Today, it was back to the reality that I.Have.Cancer. Again. If you'd like to keep up with me and my progress, please subscribe to my blog. It is here that I will keep you updated. When I know, I will tell you. If I need something, I will put it out there. I must confess, the telephone calls can get overwhelming - repeating the same story over and over. It's not that I don't love you and want to talk to you, I do. I just feel like a broken record.

Here's what I know. I had my annual mammogram (have you had yours?). I went in and out of the mammo room like three times. Nine different views - don't move, don't breathe on my left breast in a vice. Not fun. Ultimately, there was something "suspicious" which is cancer speak for UH OH. The area that they saw on the mammo was extremely small and was labeled "microcalcifications." In 98% of women these are benign calcium deposits. In someone with a previous cancer diagnosis, there is no commitment to this.
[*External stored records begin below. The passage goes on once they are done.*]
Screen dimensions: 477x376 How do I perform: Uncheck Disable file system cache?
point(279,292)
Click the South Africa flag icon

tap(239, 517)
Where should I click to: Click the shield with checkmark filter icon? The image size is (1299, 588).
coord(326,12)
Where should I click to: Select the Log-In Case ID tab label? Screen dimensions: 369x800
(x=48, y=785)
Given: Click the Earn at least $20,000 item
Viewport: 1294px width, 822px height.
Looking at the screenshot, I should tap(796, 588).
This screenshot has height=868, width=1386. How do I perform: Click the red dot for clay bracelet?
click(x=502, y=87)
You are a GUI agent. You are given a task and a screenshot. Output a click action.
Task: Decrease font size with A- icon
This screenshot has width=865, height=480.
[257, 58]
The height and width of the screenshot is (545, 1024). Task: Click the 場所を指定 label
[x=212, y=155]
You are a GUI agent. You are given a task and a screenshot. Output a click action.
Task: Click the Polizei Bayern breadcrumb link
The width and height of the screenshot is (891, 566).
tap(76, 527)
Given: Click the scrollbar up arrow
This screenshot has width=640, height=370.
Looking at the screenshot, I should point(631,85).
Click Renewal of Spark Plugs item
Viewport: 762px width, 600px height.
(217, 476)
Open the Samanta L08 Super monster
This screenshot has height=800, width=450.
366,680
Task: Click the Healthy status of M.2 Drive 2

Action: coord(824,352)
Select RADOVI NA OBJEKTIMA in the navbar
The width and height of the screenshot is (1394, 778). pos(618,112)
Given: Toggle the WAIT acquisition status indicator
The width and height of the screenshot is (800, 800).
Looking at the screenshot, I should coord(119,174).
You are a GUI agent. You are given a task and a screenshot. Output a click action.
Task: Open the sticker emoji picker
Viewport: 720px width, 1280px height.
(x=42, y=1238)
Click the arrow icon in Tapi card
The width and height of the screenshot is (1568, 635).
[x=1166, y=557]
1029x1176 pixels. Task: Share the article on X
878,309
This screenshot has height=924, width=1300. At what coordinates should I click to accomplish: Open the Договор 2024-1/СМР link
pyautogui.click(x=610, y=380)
Four days later, suspicious was biopsied. This is a very interesting procedure where a needle was stuck in the already bruised and battered area so that cell samples could be removed and viewed under the microscope. Despite chants and prayers for calcium, calcium, calcium...I received the news that these teeny tiny spots which couldn't be felt but could be seen by the digital mammo, were indeed cancer.cancer. cancer. Small and caught early but cancerous indeed. Because I have received my lifetime supply of radiation from Cancer I, lumpectomy is not an option for me. I visited with a plastic surgeon this week about the MAJOR surgery of mastectomy and reconstruction. He was quite the smart ass, just like me.

Today, I had sonograms of all my organs; skeletal scans and full body X-rays. See the above picture. Because this is done in nuclear medicine...I am now a card carrying nuclear person. This card is to show to TSA in case I go through their scanner and emit any radioactive material. Take that Osama.

These tests are to determine if the cancer started somewhere else and moved to my breast; or moved from my breast to somewhere else. If it did, this is what is considered metastasis. Not a good word in cancer lingo. I will not have my test results back for a couple of days. The tech will not tell you the results. The radiologist and breast surgeon must review them and give you the news. I will update you when I hear - good, bad or ugly. After these tests are done, we will chart a course of action. I've been reading up on mastectomy/reconstruction and gathering information so I can make an informed decision about the surgeon I pick and the procedure I want to use. Any information on this topic appreciated and will be considered. All decisions of the judges are final however.

I've decided to call my blog Silver Linings because in every bad situation, there are silver linings. Here are mine:
  • This is not my first cancer rodeo. I know the lingo and mostly what to expect. I love my breast surgeon, Dr. Grant and my oncologist Dr. Blum. They know me. I know them. We've been keeping company for nine years. I love Baylor Dallas - the new Sammons Cancer center rocks, even though I'd rather not be there.
  • I have health insurance.
  • I have information.
  • I have an amazing support system - Pete, my kids, my family, my friends - my pink warrior sisters.
  • Hmmmm...perky new breasts
What do I need? At this point, nothing!!! I don't have all the information to know where I am going. I'm the type of person who has to process, formulate my game plan and then execute!!!
I have formed my Komen race for the cure team (Support the War in My Rack) and you can join us or donate to us if you really feel the need to do something. More details to follow. As time goes on, I will let you know. I always welcome prayers.

Feel free to pass my blog post on. If my experience can help anyone, I'm all about that!! I'll apologize in advance if it's TMI...but that's me. I can't thank each of you enough - your love, concern and support got me through Cancer I. Cancer II - consider your ass kicked in advance. Peace out!!